Labour leader Keir Starmer said in January 2023 that a Labour government would repeal the legislation. The Employment Rights Bill was introduced to the House of Commons on 10 October 2024, wherein clause 61(3) repealed the Act. This became section 78(3) in the final act.

The Socialist Party called the legislation "a serious attack on the right to strike" which would "[force] unions to organise their own strike-breaking operations".

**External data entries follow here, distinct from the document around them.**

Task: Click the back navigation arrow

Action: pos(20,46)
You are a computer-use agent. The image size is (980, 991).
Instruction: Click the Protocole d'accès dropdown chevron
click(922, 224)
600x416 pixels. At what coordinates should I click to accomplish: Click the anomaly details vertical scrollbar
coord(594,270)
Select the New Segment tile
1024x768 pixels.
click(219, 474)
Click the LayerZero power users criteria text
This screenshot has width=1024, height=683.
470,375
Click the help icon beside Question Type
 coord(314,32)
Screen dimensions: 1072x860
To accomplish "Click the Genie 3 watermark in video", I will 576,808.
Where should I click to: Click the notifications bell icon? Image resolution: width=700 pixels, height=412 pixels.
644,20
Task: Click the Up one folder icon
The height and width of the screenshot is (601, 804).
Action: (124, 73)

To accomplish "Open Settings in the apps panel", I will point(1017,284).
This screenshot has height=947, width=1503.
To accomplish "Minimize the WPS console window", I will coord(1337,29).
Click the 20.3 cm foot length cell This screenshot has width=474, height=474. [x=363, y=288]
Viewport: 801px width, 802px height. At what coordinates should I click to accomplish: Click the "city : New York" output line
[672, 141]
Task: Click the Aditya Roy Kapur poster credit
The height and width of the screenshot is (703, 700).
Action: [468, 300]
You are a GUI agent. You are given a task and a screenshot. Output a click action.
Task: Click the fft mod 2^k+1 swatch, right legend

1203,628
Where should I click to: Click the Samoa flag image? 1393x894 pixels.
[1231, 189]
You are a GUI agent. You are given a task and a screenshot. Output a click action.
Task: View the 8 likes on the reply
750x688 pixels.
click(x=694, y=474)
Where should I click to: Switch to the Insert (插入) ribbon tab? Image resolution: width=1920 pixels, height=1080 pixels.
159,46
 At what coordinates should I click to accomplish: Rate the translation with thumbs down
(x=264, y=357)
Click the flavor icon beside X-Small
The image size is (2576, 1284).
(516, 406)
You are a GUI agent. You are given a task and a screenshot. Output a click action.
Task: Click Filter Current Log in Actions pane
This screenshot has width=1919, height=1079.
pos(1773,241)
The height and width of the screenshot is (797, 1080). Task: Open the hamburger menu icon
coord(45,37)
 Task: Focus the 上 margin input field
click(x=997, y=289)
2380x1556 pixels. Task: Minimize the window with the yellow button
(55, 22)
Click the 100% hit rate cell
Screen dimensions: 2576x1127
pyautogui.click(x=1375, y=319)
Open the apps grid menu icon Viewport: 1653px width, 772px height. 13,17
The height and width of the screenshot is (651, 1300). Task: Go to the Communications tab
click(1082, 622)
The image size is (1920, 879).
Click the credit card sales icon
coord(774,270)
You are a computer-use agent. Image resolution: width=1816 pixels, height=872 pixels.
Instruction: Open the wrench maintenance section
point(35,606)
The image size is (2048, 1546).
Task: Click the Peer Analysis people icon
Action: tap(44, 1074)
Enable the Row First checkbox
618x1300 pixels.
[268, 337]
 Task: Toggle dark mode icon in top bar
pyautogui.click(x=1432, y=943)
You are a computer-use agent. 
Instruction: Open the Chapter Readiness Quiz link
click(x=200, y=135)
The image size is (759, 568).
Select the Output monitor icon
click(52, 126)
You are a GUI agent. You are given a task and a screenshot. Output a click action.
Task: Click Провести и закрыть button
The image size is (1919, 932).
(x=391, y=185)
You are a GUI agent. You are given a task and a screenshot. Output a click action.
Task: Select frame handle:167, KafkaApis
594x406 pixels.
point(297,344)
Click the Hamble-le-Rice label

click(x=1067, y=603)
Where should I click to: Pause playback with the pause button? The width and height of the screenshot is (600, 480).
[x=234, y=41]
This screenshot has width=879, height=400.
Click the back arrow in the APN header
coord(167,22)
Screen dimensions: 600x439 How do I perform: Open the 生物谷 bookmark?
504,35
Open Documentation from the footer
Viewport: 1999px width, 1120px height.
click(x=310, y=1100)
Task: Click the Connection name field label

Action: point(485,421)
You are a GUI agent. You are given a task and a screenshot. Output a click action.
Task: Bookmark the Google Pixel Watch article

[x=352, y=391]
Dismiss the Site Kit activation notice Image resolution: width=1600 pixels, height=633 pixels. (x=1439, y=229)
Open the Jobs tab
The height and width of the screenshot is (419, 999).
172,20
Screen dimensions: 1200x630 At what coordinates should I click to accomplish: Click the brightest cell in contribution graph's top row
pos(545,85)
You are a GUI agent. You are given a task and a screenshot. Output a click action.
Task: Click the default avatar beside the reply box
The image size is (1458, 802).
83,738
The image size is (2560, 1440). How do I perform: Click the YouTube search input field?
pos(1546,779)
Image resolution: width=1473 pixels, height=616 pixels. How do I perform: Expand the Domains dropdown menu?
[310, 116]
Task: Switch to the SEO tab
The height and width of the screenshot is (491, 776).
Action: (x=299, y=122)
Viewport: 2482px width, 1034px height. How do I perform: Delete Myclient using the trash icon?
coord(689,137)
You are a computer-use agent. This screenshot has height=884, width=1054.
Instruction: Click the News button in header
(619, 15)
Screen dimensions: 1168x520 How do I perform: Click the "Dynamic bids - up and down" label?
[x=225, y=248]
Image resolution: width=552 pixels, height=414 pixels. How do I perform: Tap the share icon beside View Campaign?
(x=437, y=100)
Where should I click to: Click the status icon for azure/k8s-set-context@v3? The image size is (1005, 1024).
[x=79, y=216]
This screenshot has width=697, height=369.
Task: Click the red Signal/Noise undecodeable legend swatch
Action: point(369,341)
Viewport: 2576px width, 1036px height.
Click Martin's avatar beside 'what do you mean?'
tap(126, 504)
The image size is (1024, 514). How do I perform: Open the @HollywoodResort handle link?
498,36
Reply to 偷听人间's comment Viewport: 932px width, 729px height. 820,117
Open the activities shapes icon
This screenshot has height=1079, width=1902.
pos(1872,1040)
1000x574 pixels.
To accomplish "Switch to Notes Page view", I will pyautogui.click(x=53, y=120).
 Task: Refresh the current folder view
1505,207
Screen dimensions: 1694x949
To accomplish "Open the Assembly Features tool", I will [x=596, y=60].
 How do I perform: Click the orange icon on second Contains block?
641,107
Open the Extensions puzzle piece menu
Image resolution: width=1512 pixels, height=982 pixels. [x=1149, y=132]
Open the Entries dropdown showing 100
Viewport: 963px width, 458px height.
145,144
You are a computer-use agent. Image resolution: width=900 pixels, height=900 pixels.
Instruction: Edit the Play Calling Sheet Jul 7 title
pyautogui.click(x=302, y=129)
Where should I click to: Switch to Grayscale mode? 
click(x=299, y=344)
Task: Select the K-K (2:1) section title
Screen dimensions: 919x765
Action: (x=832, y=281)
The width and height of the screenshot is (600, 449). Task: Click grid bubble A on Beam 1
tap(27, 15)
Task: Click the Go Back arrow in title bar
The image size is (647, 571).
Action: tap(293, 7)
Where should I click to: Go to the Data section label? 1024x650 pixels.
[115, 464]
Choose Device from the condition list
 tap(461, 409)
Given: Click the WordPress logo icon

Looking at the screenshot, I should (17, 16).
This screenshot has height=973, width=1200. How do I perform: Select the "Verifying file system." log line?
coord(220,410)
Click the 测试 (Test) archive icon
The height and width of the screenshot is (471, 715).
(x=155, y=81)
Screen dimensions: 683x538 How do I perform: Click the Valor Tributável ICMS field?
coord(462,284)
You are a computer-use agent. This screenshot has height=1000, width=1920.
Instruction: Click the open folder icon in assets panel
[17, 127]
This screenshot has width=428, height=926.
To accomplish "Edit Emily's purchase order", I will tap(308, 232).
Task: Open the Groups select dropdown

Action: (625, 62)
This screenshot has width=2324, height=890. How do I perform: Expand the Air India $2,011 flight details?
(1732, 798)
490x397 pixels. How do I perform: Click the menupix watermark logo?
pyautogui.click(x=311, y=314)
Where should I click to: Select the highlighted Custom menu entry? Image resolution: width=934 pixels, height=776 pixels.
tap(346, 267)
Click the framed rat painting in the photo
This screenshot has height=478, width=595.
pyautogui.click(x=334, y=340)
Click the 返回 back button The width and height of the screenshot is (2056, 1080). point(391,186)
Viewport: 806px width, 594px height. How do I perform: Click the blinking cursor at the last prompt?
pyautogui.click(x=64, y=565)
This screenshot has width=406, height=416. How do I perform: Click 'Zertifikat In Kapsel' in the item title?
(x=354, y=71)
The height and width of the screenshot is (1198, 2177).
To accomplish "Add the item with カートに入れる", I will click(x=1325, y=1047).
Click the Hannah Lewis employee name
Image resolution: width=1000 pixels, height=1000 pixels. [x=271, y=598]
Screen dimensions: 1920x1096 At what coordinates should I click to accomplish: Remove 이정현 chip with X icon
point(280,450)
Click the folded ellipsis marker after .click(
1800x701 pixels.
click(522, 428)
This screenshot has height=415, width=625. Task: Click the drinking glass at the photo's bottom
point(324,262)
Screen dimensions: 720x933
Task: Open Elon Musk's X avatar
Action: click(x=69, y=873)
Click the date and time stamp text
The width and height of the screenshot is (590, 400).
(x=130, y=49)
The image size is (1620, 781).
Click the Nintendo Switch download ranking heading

The law did not apply to Northern Ireland, prompting Conservative MP Robert Buckland to call for it to do so ahead of a one-day strike planned across several sectors in Northern Ireland on 18 January 2024.

===Employers===
Following the announcement that the train drivers' union, ASLEF, would commence a series of rolling strikes in February 2024, it emerged that the train operators involved would not use the powers given to them under the legislation to enforce a 40% minimum service during strike days. 10 Downing Street expressed its disappointment that the legislation would not be utilised.

===Unions===
Mick Lynch, general secretary of the RMT, said in a speech to the Trades Union Congress (TUC) congress that "meek compliance with this legislation is the road to oblivion for this movement", supporting union non-compliance. Matt Wrack, general secretary of the FBU, wrote in a Tribune article that the bill would "effectively abolish the right to strike", compared it to the anti-union Industrial Relations Act 1971, and called for "a cross-union campaign of non-compliance" to defeat the legislation. In September 2023, TUC delegates voted unanimously to oppose the legislation "up to and including a strategy of non-compliance".

Daniel Kebede, general secretary of the National Education Union (NEU), said the union would strike to force closures at any schools that sacked NEU members under the legislation. Jo Grady, general secretary of the University and College Union, called the legislation "a spiteful attack on workers everywhere".

Oxford University Student Union released a statement opposing the act and any attempts to enforce minimum service levels by Oxford University.

===Other organisations===
A Socialist Worker editorial said that unions "did not do enough to resist the bill" and called on workers to "be ready to defy anti-union laws – and defy union leaders too if required".